Quand va-t-on enfin se préoccuper du « Faire Société » ?

L’enjeu autour des z’écrans est principalement celui du « Faire Société » dans un contexte numérique. Pour que ce « faire société » prenne du sens, il faut sortir des injonctions paradoxes telles que les politiques les ont présentés à propos du numérique, de Jean Castex à Pap N’Diaye dans leurs discours respectifs de Poitiers. Il faudrait développer le numérique dans notre société, mais il faudrait le limiter dans nos écoles sauf pour fournir des bras à l’industrie du secteur.

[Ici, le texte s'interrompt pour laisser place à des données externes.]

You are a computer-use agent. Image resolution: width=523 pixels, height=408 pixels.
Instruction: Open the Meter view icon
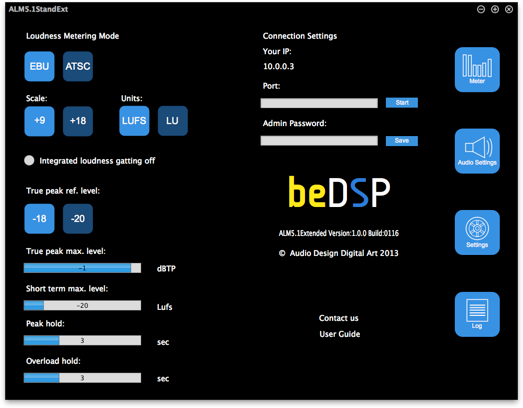(477, 69)
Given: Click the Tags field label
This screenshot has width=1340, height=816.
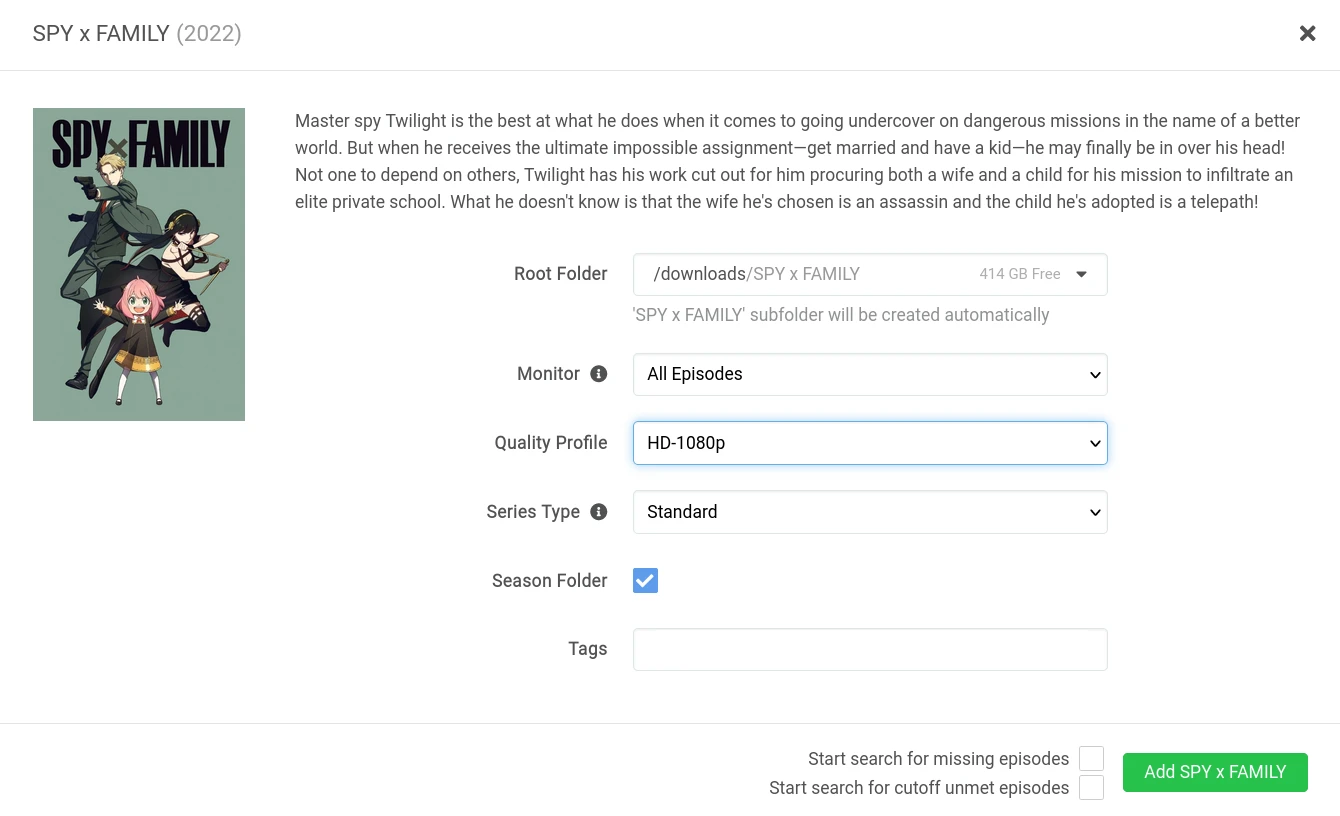Looking at the screenshot, I should point(587,649).
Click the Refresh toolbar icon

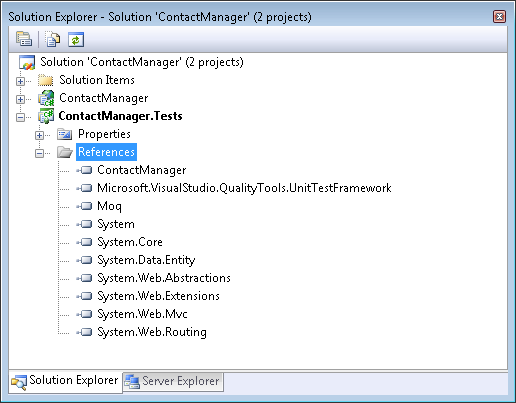click(x=76, y=39)
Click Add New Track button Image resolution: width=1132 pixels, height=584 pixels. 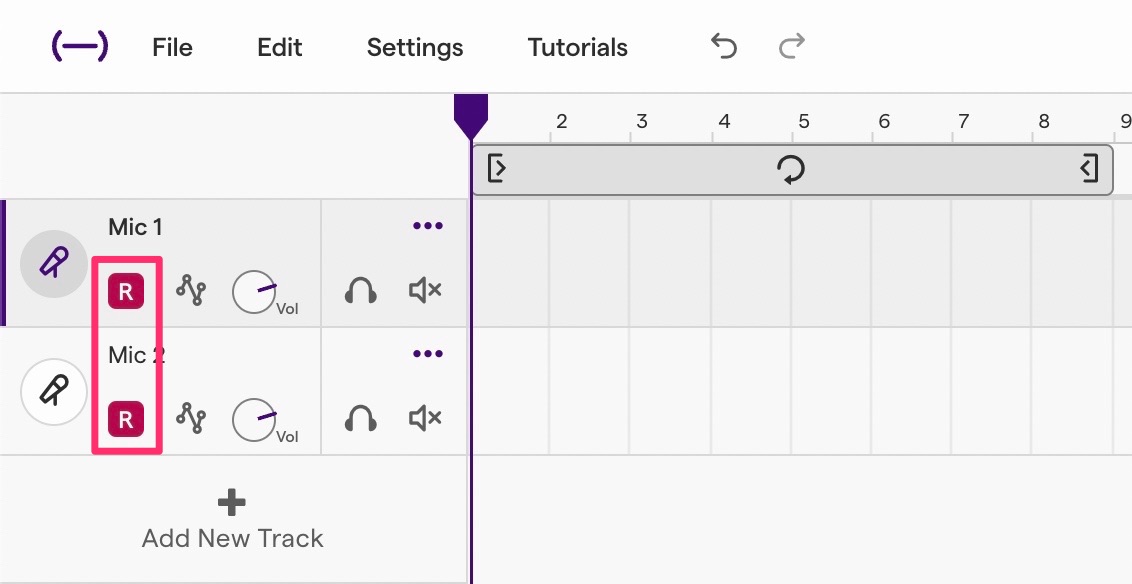click(232, 520)
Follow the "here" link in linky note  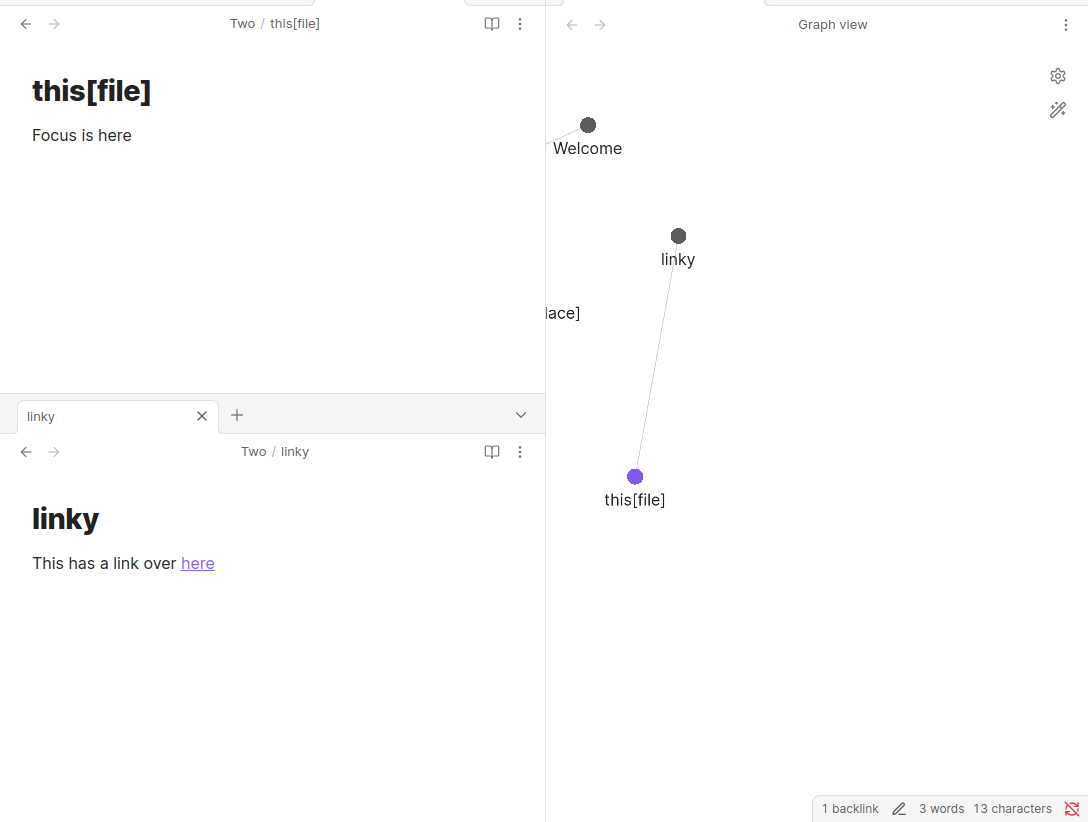pyautogui.click(x=198, y=563)
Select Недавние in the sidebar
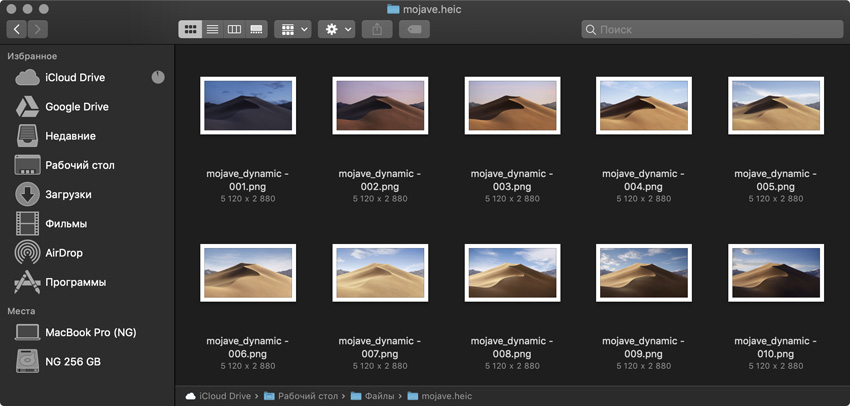850x406 pixels. pyautogui.click(x=70, y=136)
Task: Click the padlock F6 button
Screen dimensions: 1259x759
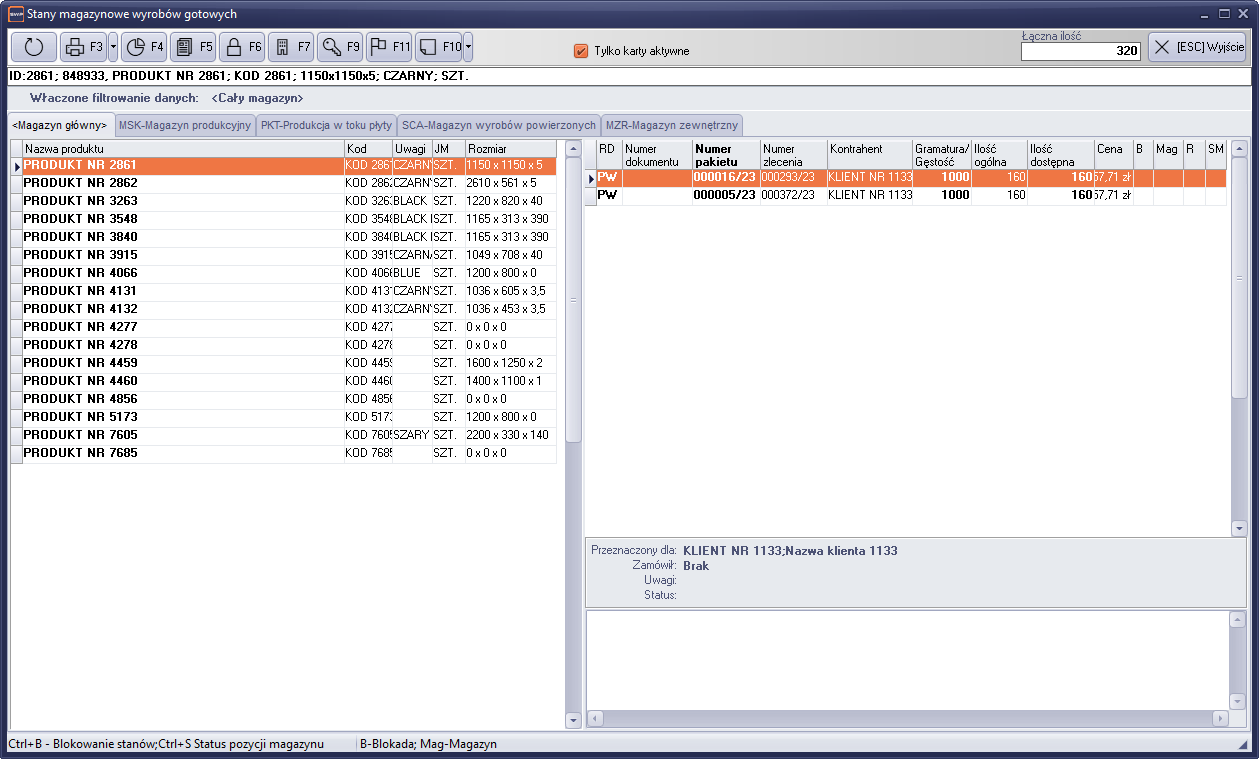Action: coord(242,47)
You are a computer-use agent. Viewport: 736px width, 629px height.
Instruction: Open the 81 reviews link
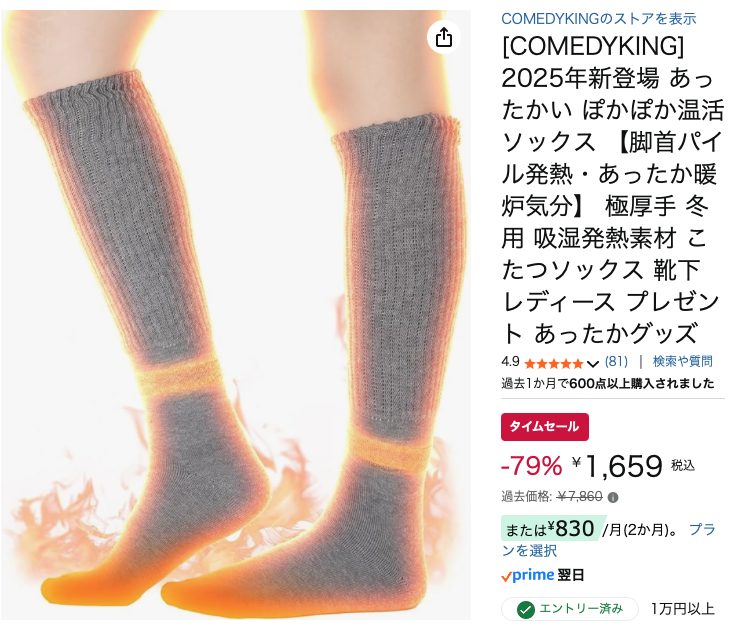[x=616, y=361]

C’est dans cette logique que l’on parle des z’écrans comme on parle de la parentalité. D’ailleurs, les deux sujets sont liés : ils ne savent pas éduquer, alors ils laissent leurs enfants devenir des proies de l’industrie du numérique… C’est alors qu’intervient le sésame politique : contrôler et interdire, comme JM Blanquer le fit en 2018 à propos du téléphone portable… et comme certains textes de lois récents le confirment (2022 et autres). Les discours tenus actuellement sur la parentalité sont davantage sur le registre de la contrainte que sur celle de l’accompagnement, comme à l’opposé, par exemple ce qui se passe en Suisse : https://www.rts.ch/play/tv/temps-present/video/au-secours-des-parents-depasses?urn=urn:rts:video:14394545  et qui est aussi menacé…

Comme un refrain ou plutôt une ritournelle…

Après le cinéma, la télévision, l’informatique, et désormais le numérique avec ses déclinaisons et ses avatars, les polémiques ne cessent de revenir au premier plan. Nous avons eu plusieurs fois l’occasion d’évoquer ces questions et à chaque fois on retrouve les mêmes propos, les mêmes remarques, mais pas vraiment de proposition. Essayons de situer cela dans un contexte plus large, anthropologique. Les outils de l’humain sont le témoignage d’une tendance permanente à tenter de dominer le monde qui est le sien (et dont il n’est pas séparé autrement que par sa tentative constante de domination sur son environnement). Cette tendance fait toujours peur et génère des tensions au sein des groupes humains. Cependant, les logiques qui ont été déployées par certains groupes de la population tendent à assurer une domination aussi entre humains. L’enjeu autour des écrans, et de l’éducation qui doit y être associé, est justement de lutter contre cette domination insidieuse que l’on cache derrière la technique et qui n’est qu’une dérive humaine. L’appel présidentiel autour des écrans nous inquiète. Il n’ouvre aucune perspective et surtout cache un double langage dont on ressent bien qu’il rappelle que même les responsables se sentent dépassés par ce qu’ils promeuvent et ne voient pas comment améliorer les choses autrement qu’en désignant des boucs émissaires.